There were 27 weather disasters in the United States that caused at least $1 billion in damage, just one short of the record in 2023, according to NOAA. The US cost of those disasters was $182.7 billion. Hurricane Helene was the costliest and deadliest of the year with at least 219 deaths and $79.6 billion in damage.
“In the 1980s, Americans experienced an average of one billion-plus weather and climate disasters every four months,” Texas Tech climate scientist Katharine Hayhoe said in an email about NOAA’s inflation-adjusted numbers. “Now there is one every three weeks – and we already have the first one from 2025, even though we are only 9 days a year.”

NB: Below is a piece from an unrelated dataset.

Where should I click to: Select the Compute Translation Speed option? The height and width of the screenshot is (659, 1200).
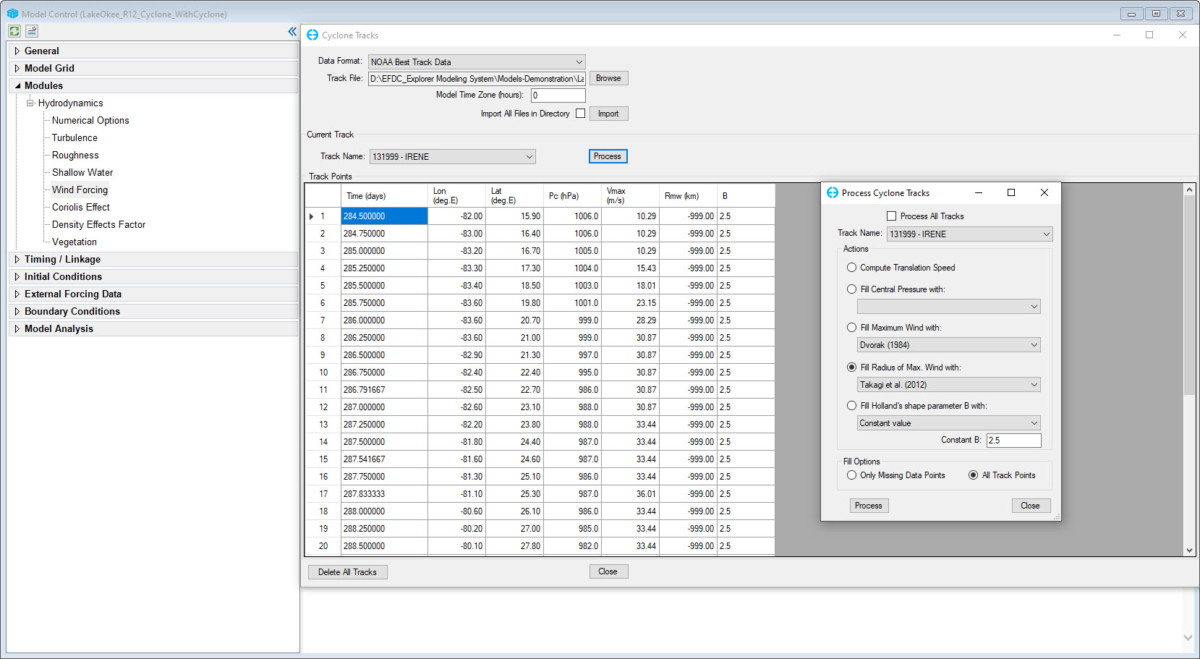coord(852,268)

“The acceleration of global temperature increases means more property damage and impact on human health and the ecosystems we depend on,” said University of Arizona water scientist Kathy Jacobs.

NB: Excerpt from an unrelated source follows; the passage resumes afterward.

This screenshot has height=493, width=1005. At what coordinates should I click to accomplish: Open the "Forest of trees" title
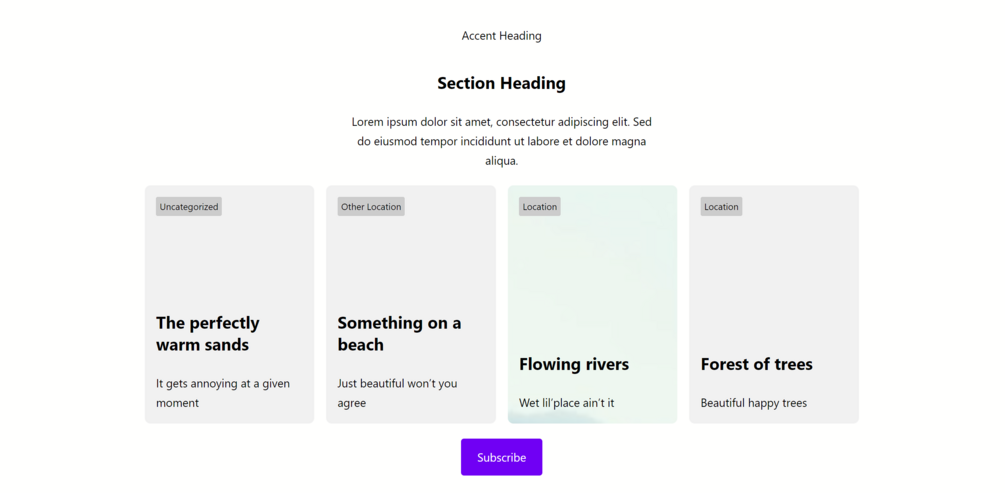[756, 364]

World breaks big threshold
This is the first time that any year has passed the 1.5-degree threshold, except for a 2023 measurement by Berkeley Earth, which was originally funded by philanthropists skeptical of global warming.
Scientists were quick to point out that the 1.5 target is for long-term warming, now defined as a 20-year average. Warming since pre-industrial times over the long term is now at 1.3 degrees Celsius (2.3 degrees Fahrenheit).
“The threshold of 1.5 degrees C is not just a number – it is a red flag. Exceeding it even for one year shows how dangerously close we are to breaking the limits set by the Paris Agreement,” Northern Illinois University climate scientist Victor Gensini said in an email. A massive 2018 United Nations study found that keeping global warming below 1.5 degrees Celsius could save coral reefs from extinction, keep massive ice sheet loss in Antarctica at bay and the death and suffering of many people avoid.
Francis called the threshold “dead in the water.”
Burgess called it extremely likely that the Earth will exceed the 1.5 degree threshold, but called the Paris Agreement “extremely important international policy” that nations around the world must remain committed to.
European and British calculations figure with a cooling La Nina instead of last year’s warming El Nino, 2025 is likely to be not quite as warm as 2024. They predict that it will turn out to be the third-warmest. However, the first six days of January – despite frigid temperatures in the American East – average slightly warmer and are the warmest beginning of a year yet, according to Copernicus data.
Scientists remain divided on whether global warming is accelerating.
There is not enough data to show an acceleration in atmospheric warming, but the heat content of the oceans seems not only to increase, but to go at a faster rate, said Carlo Buontempo, director of Copernicus.
“We are facing a very new climate and new challenges – climate challenges that our society is not prepared for,” Buontempo said.
This is all like watching the end of “a dystopian sci-fi movie,” said climate scientist Michael Mann of the University of Pennsylvania. “We are now reaping what we have sown.”